_AIM OF THE EXERCISE_.
Pick out all lines with the word "upload" from the records that follow.

_MATERIAL SUPPLIED_.
........
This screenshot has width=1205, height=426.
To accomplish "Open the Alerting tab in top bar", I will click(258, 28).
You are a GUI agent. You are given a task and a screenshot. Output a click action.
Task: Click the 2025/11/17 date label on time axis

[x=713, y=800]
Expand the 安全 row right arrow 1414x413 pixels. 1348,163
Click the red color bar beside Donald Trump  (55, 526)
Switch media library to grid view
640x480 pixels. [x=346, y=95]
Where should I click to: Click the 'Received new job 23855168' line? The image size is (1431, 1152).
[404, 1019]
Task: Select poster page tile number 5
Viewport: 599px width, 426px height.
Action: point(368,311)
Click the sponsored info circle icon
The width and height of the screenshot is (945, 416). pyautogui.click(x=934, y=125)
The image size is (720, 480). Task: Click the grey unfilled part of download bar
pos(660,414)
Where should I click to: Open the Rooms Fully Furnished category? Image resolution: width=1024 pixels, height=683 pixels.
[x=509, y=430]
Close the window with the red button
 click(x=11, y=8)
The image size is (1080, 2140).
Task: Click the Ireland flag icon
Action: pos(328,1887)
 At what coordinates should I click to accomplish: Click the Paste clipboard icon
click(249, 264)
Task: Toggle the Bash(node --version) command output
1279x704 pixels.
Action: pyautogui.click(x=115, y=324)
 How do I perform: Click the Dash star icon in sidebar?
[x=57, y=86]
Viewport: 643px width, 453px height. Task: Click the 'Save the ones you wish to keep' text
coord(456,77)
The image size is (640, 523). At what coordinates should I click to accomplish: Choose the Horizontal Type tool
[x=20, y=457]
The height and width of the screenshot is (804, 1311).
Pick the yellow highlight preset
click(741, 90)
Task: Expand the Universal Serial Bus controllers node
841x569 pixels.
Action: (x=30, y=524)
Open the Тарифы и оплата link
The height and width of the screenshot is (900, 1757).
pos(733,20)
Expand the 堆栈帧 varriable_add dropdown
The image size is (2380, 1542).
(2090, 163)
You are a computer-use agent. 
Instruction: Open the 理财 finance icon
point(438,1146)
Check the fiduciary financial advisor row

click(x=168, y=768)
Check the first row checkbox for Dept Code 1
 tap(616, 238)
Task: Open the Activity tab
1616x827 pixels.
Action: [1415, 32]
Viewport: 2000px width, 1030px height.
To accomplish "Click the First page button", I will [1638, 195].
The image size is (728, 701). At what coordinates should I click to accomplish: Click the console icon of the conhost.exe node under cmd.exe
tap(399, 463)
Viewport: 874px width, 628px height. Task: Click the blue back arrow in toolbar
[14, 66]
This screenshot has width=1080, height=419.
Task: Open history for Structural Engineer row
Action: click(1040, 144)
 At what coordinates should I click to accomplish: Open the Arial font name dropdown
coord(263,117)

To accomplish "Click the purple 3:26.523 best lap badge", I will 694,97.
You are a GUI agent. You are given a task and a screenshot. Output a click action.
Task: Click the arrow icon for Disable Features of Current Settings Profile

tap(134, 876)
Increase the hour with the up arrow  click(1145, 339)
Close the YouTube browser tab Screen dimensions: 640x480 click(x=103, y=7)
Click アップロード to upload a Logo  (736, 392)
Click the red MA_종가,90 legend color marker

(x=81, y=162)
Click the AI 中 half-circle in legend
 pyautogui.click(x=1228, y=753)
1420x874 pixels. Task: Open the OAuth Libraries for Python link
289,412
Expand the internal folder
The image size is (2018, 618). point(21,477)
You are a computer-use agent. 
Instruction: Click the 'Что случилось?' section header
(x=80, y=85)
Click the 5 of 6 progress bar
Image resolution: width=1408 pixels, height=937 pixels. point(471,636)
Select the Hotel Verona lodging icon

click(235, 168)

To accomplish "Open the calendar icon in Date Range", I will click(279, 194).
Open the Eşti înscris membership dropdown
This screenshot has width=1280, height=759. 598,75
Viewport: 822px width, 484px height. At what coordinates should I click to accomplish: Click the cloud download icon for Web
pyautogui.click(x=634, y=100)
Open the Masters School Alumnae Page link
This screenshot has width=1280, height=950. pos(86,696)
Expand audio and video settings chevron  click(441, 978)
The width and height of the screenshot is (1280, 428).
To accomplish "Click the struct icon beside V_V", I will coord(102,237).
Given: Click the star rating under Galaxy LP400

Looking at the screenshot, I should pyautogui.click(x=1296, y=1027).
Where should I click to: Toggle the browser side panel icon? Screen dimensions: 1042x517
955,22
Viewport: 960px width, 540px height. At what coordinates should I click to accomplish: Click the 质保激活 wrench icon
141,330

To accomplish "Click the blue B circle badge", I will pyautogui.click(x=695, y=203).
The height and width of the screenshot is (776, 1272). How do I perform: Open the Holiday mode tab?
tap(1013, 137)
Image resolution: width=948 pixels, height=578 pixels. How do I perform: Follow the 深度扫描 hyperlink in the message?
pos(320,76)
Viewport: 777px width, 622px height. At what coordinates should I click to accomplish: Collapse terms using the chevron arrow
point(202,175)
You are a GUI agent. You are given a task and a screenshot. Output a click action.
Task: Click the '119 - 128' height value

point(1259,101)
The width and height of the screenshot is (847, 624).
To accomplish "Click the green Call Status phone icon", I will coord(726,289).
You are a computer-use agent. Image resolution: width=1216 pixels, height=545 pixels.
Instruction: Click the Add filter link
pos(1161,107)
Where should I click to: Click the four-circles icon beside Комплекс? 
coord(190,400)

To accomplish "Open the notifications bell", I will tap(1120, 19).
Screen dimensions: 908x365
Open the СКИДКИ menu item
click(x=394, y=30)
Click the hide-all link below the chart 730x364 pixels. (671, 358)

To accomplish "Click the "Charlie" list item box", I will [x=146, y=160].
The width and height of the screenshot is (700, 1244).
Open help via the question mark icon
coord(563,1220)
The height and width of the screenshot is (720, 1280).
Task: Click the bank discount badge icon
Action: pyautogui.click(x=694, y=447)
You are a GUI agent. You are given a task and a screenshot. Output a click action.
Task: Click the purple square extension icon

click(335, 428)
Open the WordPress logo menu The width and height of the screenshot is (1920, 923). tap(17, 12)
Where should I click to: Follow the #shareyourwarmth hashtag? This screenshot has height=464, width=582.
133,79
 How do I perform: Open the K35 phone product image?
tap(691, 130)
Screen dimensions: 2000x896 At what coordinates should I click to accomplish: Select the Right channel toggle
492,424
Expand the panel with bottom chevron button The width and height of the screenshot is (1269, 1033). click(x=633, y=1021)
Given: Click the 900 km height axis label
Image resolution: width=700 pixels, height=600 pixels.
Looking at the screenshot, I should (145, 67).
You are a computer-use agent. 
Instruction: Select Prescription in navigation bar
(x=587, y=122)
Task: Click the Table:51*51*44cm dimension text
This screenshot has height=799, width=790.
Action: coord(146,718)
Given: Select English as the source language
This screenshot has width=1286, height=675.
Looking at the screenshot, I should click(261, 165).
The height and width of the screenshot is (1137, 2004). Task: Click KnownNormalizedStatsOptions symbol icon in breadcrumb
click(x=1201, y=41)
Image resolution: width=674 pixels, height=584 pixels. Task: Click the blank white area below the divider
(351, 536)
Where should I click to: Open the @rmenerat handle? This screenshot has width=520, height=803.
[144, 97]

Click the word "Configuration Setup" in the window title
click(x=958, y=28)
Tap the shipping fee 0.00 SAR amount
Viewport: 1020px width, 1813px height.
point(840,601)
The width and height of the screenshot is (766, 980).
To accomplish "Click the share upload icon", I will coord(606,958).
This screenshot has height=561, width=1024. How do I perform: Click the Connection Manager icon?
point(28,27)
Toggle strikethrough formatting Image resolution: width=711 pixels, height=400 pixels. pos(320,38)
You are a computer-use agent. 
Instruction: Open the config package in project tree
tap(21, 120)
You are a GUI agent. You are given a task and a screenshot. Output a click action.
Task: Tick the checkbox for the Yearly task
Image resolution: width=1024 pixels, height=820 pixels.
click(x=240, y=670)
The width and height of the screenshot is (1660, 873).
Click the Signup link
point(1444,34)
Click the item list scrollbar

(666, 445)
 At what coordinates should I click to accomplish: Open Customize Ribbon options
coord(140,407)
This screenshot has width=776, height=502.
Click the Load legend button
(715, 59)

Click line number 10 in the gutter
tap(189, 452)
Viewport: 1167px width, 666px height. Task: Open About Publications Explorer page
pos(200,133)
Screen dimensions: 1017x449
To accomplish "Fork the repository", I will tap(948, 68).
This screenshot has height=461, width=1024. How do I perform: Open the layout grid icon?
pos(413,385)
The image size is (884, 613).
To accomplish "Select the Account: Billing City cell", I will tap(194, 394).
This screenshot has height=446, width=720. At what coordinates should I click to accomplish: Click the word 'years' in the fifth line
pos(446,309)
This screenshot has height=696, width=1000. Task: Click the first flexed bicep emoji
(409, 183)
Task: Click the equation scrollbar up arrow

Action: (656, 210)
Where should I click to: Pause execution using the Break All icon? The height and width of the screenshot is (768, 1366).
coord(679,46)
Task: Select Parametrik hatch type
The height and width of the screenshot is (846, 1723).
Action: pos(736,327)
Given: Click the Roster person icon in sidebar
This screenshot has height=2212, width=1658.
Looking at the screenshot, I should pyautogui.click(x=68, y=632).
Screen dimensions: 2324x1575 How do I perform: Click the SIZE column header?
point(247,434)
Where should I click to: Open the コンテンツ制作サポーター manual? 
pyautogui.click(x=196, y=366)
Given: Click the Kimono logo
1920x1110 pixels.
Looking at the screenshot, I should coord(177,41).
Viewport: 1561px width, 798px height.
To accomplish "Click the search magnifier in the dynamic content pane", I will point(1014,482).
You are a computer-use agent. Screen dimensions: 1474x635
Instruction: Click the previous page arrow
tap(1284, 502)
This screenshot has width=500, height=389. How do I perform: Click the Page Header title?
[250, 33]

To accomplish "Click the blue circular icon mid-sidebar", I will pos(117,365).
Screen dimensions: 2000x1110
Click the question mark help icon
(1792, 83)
........
_ANSWER TO THE PROBLEM_.
Click アップロード to upload a Logo  (736, 392)
To accomplish "Click the share upload icon", I will coord(606,958).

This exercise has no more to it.